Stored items
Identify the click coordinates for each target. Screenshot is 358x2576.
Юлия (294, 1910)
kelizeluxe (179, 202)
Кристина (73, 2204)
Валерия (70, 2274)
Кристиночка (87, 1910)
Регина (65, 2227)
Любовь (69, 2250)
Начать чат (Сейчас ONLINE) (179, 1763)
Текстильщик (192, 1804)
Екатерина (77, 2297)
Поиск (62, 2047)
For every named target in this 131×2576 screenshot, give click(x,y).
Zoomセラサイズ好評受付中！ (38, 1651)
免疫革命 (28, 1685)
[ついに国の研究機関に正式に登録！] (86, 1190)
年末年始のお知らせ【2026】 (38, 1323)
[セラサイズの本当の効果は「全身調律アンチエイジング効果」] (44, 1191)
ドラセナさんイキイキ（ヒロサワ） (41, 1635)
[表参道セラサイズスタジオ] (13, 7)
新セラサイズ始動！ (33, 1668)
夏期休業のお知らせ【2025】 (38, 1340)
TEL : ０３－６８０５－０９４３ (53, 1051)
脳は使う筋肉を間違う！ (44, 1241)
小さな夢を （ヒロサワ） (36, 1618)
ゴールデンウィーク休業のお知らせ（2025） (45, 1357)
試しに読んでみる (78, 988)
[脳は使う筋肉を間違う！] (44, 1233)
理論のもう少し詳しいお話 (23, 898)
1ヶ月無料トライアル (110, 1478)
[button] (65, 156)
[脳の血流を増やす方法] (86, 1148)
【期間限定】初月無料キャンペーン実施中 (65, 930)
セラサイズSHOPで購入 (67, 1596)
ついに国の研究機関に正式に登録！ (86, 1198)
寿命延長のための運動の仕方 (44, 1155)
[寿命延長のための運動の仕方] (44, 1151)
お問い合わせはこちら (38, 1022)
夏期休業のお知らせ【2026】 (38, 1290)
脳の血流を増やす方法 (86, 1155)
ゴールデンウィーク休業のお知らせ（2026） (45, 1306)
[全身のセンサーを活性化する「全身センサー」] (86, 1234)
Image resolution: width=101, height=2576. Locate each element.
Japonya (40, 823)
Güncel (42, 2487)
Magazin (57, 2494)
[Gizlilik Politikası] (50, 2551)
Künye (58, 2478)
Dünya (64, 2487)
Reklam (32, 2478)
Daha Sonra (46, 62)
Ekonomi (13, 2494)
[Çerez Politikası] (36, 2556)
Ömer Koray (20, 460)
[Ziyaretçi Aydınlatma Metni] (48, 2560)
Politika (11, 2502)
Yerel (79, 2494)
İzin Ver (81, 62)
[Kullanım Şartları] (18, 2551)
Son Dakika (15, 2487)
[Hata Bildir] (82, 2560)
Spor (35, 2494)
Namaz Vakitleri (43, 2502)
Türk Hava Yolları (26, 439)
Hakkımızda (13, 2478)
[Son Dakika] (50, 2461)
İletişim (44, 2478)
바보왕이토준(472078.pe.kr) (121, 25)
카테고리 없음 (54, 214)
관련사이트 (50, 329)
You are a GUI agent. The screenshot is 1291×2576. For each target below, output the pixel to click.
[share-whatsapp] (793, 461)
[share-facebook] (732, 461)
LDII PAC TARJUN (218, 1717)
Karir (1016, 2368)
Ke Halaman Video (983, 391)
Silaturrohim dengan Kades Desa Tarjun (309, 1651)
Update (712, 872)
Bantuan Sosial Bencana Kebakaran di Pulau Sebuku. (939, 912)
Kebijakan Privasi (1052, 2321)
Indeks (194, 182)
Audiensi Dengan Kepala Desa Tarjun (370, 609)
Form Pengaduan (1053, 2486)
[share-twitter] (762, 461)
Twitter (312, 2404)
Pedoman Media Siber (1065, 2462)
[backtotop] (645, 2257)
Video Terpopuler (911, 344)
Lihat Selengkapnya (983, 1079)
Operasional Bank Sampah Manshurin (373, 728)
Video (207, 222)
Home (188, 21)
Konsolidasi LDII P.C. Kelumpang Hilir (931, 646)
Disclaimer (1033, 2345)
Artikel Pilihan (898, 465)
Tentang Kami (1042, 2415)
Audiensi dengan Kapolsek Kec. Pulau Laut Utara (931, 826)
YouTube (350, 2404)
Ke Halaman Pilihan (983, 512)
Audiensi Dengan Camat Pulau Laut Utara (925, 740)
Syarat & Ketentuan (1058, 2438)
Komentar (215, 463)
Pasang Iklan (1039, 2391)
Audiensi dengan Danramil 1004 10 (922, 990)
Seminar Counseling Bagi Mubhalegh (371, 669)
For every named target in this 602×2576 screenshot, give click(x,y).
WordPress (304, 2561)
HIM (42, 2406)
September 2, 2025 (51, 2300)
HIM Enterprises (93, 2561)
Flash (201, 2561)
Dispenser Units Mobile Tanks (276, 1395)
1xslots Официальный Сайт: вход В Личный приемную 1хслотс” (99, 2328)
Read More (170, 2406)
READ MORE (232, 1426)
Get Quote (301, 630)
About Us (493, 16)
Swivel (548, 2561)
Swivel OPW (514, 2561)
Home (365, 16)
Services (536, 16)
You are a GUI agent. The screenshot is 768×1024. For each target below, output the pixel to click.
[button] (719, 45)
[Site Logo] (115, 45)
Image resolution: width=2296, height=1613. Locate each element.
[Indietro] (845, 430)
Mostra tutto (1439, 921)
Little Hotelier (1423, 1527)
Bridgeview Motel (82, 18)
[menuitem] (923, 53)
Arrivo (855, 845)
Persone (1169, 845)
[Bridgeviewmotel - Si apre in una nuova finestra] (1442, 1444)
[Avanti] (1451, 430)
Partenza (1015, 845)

# [Brief]
Using the records above, give the number of lines in which the word "Pulau" occurs, and nothing else.

# [Result for this task]
3